If you like 80s synthesiser pop, watch The Breakfast Club
religiously, and miss the days when Tears for Fears and Depeche Mode rocked
your world; then listen to Hurts. This Manchester-based duo have joined the 80s
retro pop trend, which has unfortunately included the return of shoulder pads–
thanks a lot, Gaga– without a hint of
irony or humour, but with plenty of nostalgia.

If anything, Hurts are seriously 80s, from their polished
and slicked hair, silver earrings and sharp suits to lead singer Theo
Hutchcraft’s dramatic, almost operatic bass-alto vocals. You may feel compelled
to read the album cover’s fine print just to check that the release date is in
fact this year and not 1983.

That being said, all this 80s nostalgia may be lost entirely
on younger listeners whose entire music repertoire dates back to Britney
Spears’ ‘Baby One More Time.’

The twelve-track debut album Happiness is a
well-mastered, cleverly handled production, where the smallest sounds are
finely tuned and placed at all the right points. However, that doesn’t mean instant pop
success.

The album’s biggest mystery is its name choice; there’s
barely any happiness in this album, where the overall themes are haunting
chimes, echoes, gospel choirs and powerful choruses about rejection,
loneliness, loss and despair. Most songs blend seamlessly into each other, with
the exception of ‘Evelyn,’ which does have rather cheesy lyrics –words are
definitely not this duo’s forte. The song compensates with a stirring orchestra
and a dramatic drum beat that should be listened to on full blast, preferably
with the wind in your hair. This is what Hurts does best: haunting, emotional
music with lyrics that waver somewhere between cliché and banal.

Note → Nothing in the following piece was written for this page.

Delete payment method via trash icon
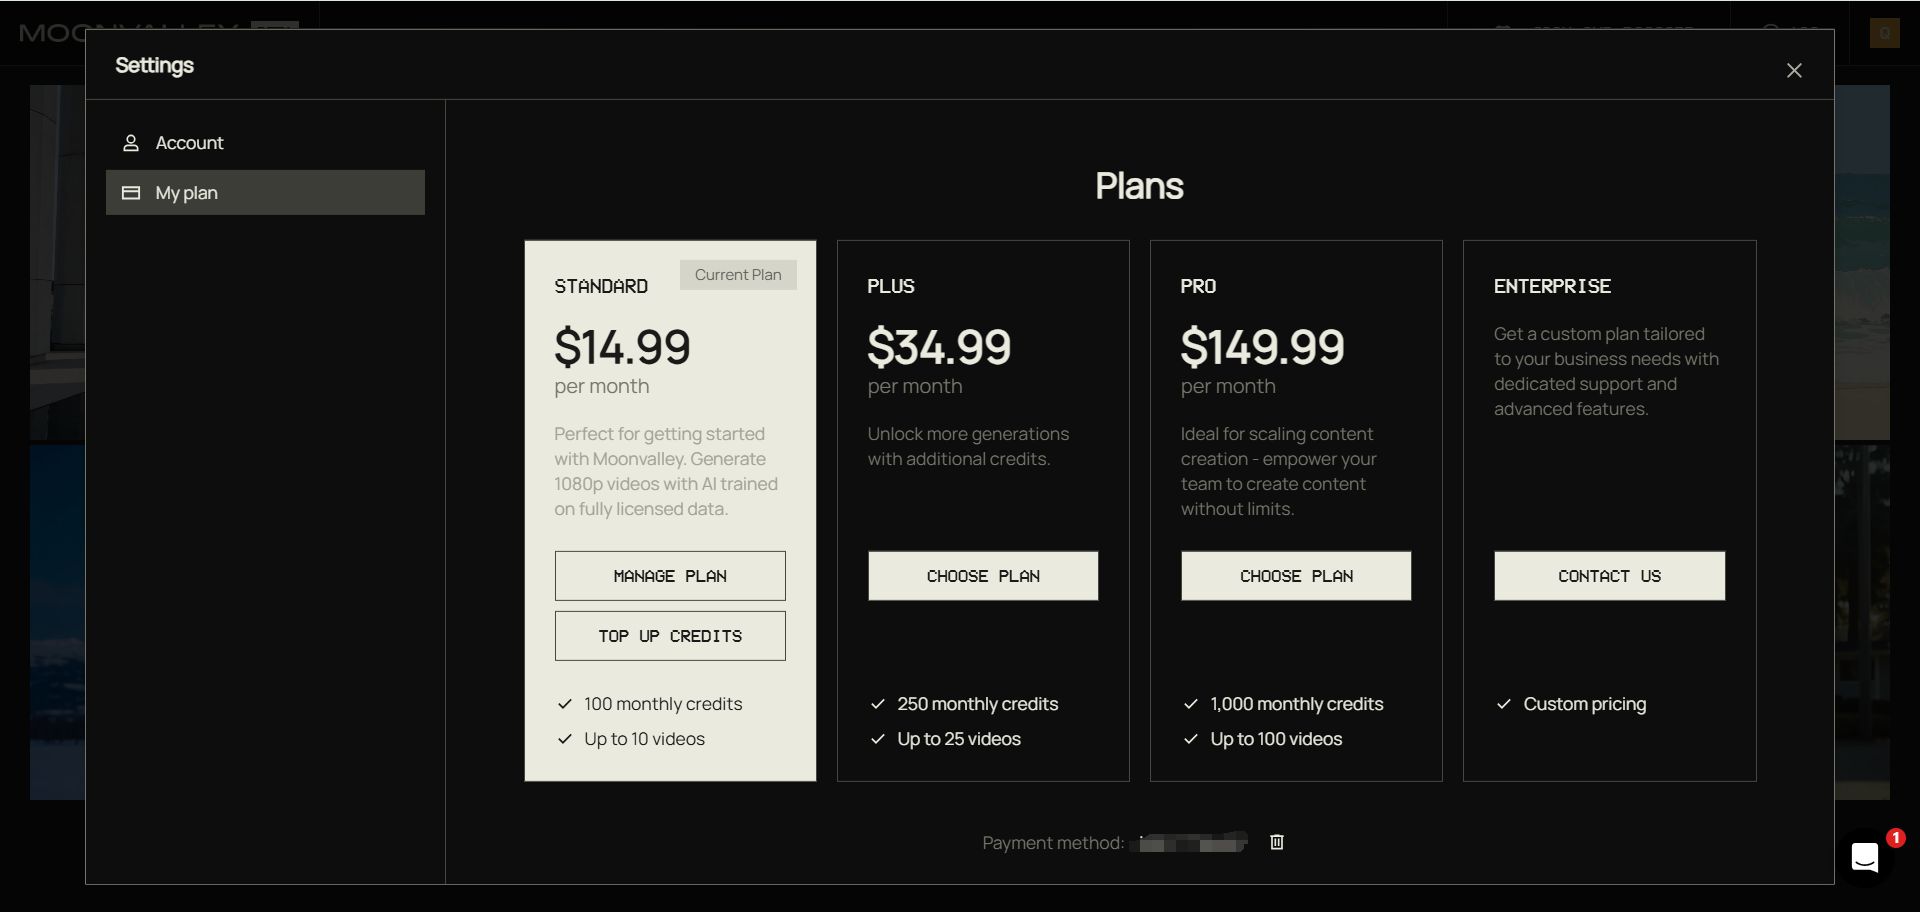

Speaking of haunting, ‘The Water’ is an interesting six-minute
track with a moving orchestra backing that ends around the three-minute mark,
after which a minute of silence follows. This may compel the more distracted
listener to skip to the next track; but then suddenly a rush of waves and air
brings the listener back and Hutchraft’s deep vocals sings in a style that
eerily resembles Muse’s Matt Bellamy. In fact, this segment could easily have
been a B-side on Muse’s album Absolution, and may have some listeners
scratching their heads and wondering how Hurts suddenly fast-forwarded a decade
later.

Australian poptress Kylie Minogue lends her guest vocals to
‘Devotion,’ though her part is less than prominent and may not be noticed by
less keen listeners. The song definitely
shows the significant influence of Depeche Mode, evident in the track’s drum
loop and the crescendo instrumental backing laced with Kylie’s vocals.

‘Wonderful Life’ is the first single off Happiness and
one of its most powerful tracks, conveying what the duo claims to be the
opposing voices of a man in love and a man who’s lost the will to live. It’s
80s all over, though it could definitely be reworked into a contemporary house
music hit.

What sets Hurt apart from the 80s idols that they emulate is
that they lack the sense of humour so typical of the Pet Shop Boys, or the
swagger and musical edge of Depeche Mode. Since they’re bringing back the 80s,
nothing that they do seems avant-garde or daring; if anything, they’re quite
expert imitators. Hopefully, their musical potential and technical talent
will help them outgrow the limitations that they have boxed themselves into.